Once the line containing "Open the Entertainment" is found, copy it and each subsequent line exactly. Stop at the end of the records below.
■ ■ ■ ■
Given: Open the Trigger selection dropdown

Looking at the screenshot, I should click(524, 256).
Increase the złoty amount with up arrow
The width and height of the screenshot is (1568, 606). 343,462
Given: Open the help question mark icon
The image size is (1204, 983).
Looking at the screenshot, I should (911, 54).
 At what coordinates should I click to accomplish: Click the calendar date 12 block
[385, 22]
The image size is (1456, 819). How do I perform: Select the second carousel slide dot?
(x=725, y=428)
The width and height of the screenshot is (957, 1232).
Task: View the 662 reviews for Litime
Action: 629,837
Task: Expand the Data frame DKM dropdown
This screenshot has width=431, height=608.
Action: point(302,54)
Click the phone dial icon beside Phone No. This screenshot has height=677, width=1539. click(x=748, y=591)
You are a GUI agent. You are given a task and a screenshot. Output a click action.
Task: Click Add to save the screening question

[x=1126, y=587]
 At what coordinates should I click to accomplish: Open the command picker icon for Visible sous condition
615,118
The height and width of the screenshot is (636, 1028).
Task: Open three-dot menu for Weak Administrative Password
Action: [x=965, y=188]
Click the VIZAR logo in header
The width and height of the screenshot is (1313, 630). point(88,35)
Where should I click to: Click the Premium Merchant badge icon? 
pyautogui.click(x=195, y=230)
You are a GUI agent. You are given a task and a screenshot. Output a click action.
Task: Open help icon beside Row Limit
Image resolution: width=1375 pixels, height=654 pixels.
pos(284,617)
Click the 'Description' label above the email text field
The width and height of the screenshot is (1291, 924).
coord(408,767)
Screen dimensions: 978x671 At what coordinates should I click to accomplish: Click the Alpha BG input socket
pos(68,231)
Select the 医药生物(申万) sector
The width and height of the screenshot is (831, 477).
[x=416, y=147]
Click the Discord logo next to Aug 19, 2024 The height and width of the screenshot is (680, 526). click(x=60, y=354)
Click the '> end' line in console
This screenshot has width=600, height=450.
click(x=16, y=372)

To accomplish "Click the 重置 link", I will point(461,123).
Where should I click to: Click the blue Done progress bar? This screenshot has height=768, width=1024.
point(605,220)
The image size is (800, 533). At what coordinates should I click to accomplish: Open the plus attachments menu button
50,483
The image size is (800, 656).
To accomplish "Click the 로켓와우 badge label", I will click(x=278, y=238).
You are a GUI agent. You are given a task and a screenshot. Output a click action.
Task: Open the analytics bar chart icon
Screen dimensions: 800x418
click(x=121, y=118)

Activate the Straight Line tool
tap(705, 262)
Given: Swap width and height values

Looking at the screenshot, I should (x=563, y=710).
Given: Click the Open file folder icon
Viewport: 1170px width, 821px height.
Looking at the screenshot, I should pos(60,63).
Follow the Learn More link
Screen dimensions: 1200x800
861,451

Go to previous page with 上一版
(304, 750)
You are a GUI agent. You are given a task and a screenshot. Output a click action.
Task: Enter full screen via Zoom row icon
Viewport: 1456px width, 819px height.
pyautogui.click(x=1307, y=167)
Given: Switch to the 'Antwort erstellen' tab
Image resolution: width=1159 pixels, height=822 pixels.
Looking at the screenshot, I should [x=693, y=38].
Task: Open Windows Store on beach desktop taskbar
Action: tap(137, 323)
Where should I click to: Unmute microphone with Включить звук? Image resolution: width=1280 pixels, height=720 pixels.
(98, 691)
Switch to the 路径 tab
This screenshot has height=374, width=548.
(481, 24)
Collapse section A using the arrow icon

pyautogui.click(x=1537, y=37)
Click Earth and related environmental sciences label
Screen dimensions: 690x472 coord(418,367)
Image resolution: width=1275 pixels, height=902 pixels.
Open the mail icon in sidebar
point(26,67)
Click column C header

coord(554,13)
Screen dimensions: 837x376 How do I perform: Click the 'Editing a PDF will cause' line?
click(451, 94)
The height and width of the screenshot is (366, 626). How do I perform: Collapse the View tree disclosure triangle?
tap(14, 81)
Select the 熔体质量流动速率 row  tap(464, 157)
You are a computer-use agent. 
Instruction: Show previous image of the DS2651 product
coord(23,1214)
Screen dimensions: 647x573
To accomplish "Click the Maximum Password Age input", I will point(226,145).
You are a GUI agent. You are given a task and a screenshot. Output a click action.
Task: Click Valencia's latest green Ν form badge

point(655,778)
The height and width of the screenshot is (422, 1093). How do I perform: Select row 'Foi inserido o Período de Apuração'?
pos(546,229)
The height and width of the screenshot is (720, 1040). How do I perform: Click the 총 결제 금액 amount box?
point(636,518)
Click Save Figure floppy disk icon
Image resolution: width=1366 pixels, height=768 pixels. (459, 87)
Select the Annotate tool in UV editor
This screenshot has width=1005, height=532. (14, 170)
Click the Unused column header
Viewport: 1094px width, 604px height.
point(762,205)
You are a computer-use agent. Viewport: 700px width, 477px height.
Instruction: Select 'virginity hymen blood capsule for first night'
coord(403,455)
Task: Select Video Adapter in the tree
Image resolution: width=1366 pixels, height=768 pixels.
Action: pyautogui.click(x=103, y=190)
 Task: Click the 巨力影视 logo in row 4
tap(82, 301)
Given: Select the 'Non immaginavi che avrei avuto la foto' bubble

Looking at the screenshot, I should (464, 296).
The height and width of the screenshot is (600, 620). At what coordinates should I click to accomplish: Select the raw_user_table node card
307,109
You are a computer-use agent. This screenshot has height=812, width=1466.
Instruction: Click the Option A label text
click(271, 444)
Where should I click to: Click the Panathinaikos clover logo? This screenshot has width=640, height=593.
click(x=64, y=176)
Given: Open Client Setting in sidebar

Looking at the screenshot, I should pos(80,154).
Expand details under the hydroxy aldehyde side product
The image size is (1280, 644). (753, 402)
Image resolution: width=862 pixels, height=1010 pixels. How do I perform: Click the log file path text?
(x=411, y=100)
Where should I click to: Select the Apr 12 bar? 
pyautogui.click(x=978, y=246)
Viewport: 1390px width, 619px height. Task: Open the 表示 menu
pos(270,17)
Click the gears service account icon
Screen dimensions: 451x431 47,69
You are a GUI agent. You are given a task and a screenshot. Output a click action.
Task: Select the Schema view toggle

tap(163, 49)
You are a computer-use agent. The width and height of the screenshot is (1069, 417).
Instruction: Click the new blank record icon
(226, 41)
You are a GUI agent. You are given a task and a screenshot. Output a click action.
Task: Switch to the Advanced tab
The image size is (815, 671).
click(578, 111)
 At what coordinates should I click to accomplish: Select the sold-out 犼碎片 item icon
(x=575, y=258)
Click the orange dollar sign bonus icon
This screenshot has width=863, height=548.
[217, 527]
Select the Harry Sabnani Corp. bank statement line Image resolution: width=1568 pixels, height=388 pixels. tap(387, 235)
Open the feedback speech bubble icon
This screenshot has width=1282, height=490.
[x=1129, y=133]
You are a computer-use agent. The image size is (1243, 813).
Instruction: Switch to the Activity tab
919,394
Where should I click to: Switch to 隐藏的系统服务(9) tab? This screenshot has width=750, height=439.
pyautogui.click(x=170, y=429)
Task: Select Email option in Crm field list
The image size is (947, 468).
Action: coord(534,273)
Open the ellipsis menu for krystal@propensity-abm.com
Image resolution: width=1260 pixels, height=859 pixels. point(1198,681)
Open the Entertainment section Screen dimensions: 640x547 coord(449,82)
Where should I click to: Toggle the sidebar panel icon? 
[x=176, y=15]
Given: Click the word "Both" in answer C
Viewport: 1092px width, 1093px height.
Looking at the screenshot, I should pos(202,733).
■ ■ ■ ■
• _Response below_:
Open the Entertainment section Screen dimensions: 640x547 coord(449,82)
Where should I click to: Toggle the sidebar panel icon? 
[x=176, y=15]
Given: Click the word "Both" in answer C
Viewport: 1092px width, 1093px height.
Looking at the screenshot, I should pos(202,733).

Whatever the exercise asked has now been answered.